Margaret
"Peg" Williams, 100
Excerpts from
"Centenarian
artist attributes longevity to the single
life"
Gail McCarthy
Gloucester Daily News
Margaret “Peg”
Williams, who turned 100 (recently), shared
her centennial as the center of attention at
a party attended by artists, writers,
political activists, merchants and many
others. Stories of her charm and spirit flow
easily from her friends and neighbors, who
share a close-knit neighborhood ...
Williams, a watercolor painter with an
unusual design background, beginning with
her early career designing Aubusson rugs,
was born in Philadelphia and grew up in the
Flatbush section of New York City’s Brooklyn
neighborhood. She attended the Pratt
Institute of Art in New York City.
Between the dozens of greetings, Williams
talked about her family. She admired the
work of her father, Orville P. Williams,
considered a top political cartoonist of the
20th century. He depicted political events
and issues during the Depression,
Prohibition and the two world wars.
...When asked to what she attributes her
longevity, she commented that she never
married. But she traveled the world and
found great companionship with her beloved
dachshunds, through which she met many
friends, who also shared an affinity for
dogs.
“They were the love of my life,” she said,
especially her last dog, Tess.
A close friend remembered that if tourists
left their dogs locked in a parked car, they
might be sorry.
“Peg would think nothing of throwing a
bucket of water through the slightly open
window to cool the poor darling down,” she
said.
...“I love the outdoors...,” Williams said.
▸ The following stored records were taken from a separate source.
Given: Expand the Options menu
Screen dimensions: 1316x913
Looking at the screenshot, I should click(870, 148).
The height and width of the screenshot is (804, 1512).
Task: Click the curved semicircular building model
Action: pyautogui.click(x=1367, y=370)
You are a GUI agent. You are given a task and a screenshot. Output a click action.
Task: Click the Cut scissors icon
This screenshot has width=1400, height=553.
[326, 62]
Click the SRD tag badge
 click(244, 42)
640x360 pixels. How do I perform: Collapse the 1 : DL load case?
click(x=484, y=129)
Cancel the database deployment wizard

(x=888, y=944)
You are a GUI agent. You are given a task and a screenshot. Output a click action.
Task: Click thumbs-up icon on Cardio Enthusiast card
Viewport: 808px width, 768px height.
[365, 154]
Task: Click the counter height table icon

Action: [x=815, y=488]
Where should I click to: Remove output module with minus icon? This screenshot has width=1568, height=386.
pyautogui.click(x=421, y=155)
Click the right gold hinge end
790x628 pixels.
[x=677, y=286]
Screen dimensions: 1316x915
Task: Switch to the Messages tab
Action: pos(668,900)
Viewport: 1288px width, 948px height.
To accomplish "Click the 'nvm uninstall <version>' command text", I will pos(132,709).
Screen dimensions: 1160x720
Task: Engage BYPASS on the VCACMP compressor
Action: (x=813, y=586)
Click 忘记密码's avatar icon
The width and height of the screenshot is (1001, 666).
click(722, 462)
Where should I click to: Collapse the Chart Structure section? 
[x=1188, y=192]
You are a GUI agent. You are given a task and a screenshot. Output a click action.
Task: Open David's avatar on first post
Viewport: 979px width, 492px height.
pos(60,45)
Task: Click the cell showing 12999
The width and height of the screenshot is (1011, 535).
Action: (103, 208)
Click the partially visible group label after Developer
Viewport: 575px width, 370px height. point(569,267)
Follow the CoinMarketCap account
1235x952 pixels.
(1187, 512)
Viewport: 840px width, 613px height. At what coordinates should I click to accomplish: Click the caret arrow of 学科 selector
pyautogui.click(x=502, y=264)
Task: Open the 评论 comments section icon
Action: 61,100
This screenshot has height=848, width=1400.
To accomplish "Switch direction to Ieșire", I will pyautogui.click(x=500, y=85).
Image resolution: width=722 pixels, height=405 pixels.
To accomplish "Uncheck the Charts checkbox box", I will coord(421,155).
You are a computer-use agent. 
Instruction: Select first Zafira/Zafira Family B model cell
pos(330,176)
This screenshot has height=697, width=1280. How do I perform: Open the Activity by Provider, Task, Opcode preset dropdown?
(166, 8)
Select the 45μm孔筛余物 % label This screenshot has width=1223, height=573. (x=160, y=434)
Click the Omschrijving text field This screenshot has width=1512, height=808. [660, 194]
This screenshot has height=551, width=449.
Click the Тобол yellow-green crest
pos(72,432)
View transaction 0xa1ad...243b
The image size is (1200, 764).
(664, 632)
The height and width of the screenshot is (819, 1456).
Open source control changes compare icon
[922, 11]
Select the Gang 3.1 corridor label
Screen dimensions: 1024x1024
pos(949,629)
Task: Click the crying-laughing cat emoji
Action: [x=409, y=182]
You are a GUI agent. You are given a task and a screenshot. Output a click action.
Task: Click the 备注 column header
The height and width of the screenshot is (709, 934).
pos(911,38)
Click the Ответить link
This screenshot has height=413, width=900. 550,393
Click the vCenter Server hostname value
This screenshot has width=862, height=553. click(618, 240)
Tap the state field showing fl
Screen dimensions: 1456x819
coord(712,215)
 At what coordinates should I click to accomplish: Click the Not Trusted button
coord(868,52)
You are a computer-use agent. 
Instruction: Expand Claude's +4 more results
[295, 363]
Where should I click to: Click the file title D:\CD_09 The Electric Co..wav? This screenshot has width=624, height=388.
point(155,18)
“I’m not a city person, really.”
She was an avid rock climber and champion
tennis player. As a girl she played field
hockey and rode horses.
“I can’t complain about my life,” she said
while seated on a plush couch in her
neighbor’s home, surrounded by friends,
fresh flowers, birthday cards, food and
gifts.
Roger Armstrong, owner of State of the Art
Gallery and Sculpture Garden, is a Williams
aficionado.
“She’s one of my favorite women in the
world,” he said.
For several years, Williams has gone up in
a cherry-picker truck to place the star on
top of the town’s Christmas tree.
“The town provides the bucket loader to put
the star at the top, but I think the loader
was for show because she could climb up
there if she wanted to,” Armstrong said.
“She’s a hugely independent woman, who has a
magnificent and varied past. She’s always
very upbeat. People who live that long, and
do that well, have to maintain a positive
and optimistic outlook. That is key.”